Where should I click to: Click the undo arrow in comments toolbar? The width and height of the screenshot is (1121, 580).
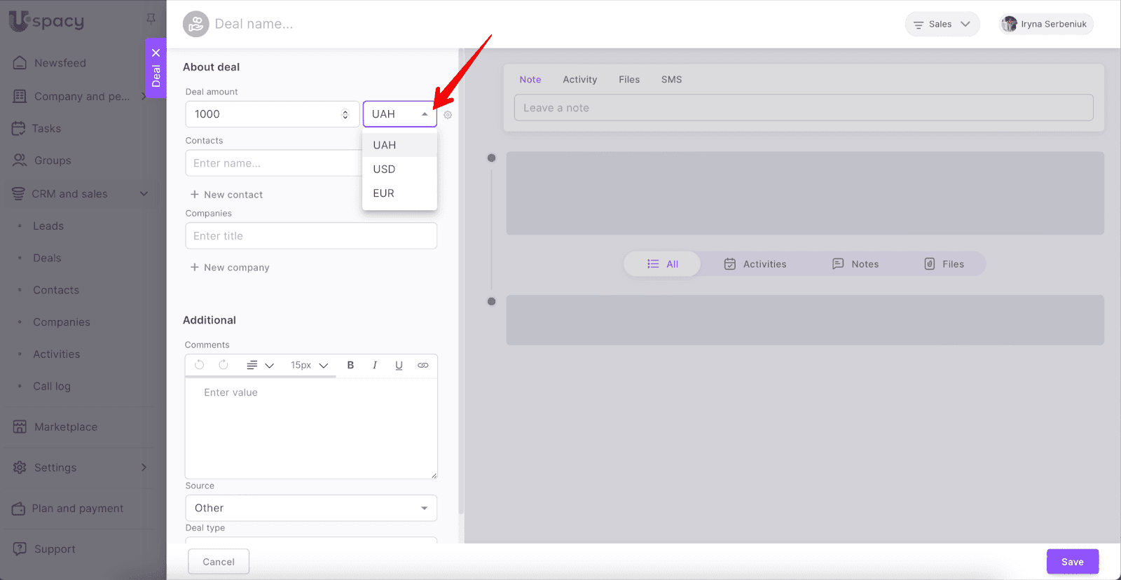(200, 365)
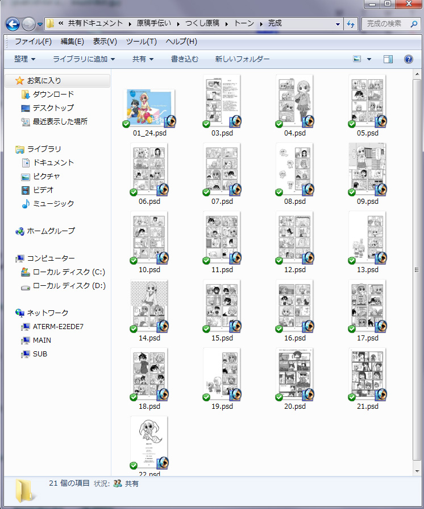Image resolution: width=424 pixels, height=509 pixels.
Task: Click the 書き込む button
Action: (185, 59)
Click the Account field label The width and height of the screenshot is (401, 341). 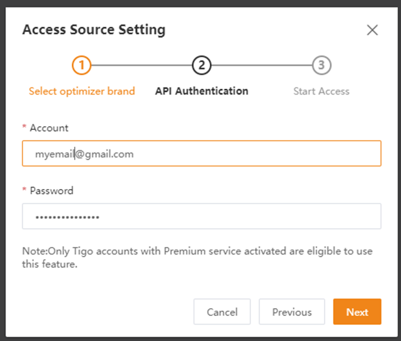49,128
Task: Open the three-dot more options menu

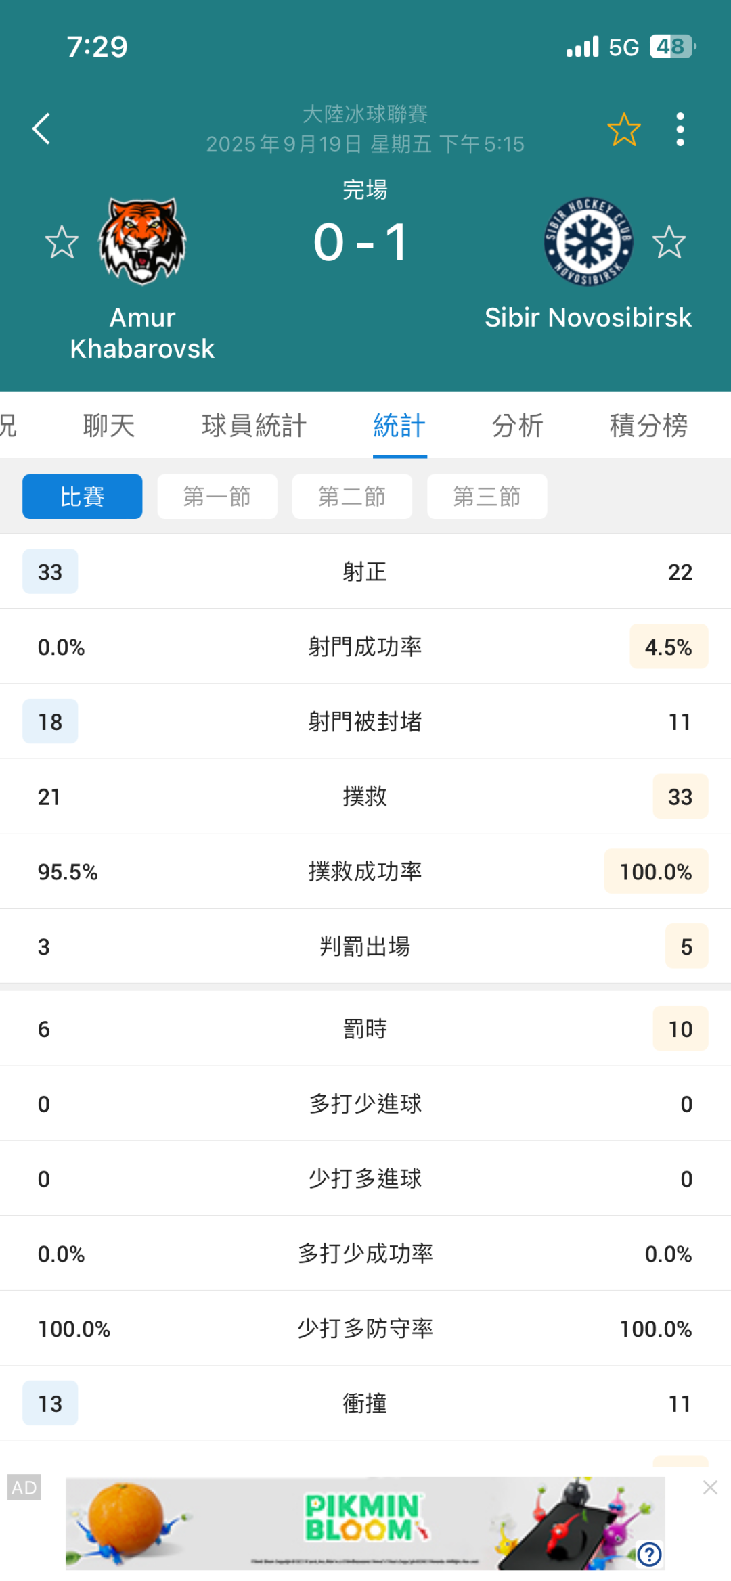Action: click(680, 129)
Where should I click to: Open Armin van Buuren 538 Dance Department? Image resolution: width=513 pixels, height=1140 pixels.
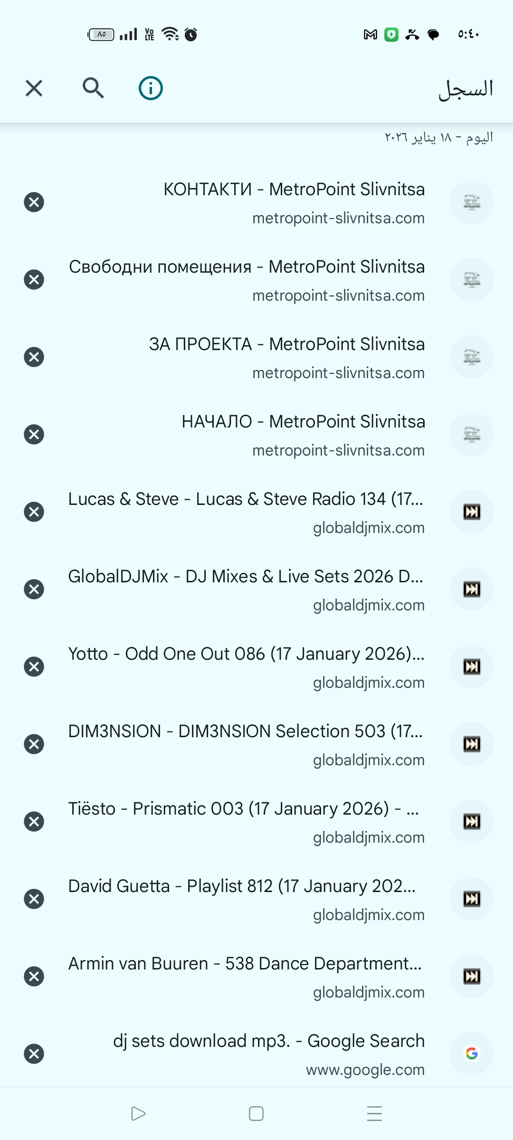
• • •
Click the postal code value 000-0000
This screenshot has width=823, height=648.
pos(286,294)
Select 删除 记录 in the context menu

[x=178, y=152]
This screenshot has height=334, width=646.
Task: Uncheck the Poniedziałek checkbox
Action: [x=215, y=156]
• • •
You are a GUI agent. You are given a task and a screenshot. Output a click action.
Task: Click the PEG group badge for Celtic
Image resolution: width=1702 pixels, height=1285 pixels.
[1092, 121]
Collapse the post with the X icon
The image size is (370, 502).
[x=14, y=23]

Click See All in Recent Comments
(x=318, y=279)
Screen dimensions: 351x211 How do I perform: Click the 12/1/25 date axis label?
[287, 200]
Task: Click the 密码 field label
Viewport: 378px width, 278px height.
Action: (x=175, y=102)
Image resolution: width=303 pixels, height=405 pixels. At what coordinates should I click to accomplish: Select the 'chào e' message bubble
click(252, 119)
• • •
WHAT TO DO
In the records above, find the line with "Task: Open the three-dot more options menu". Print exactly from there through the line with "Where should I click to: Open", minus the pictures.

PROBLEM SOLUTION
Task: Open the three-dot more options menu

Action: click(680, 129)
Where should I click to: Open Armin van Buuren 538 Dance Department? Image resolution: width=513 pixels, height=1140 pixels.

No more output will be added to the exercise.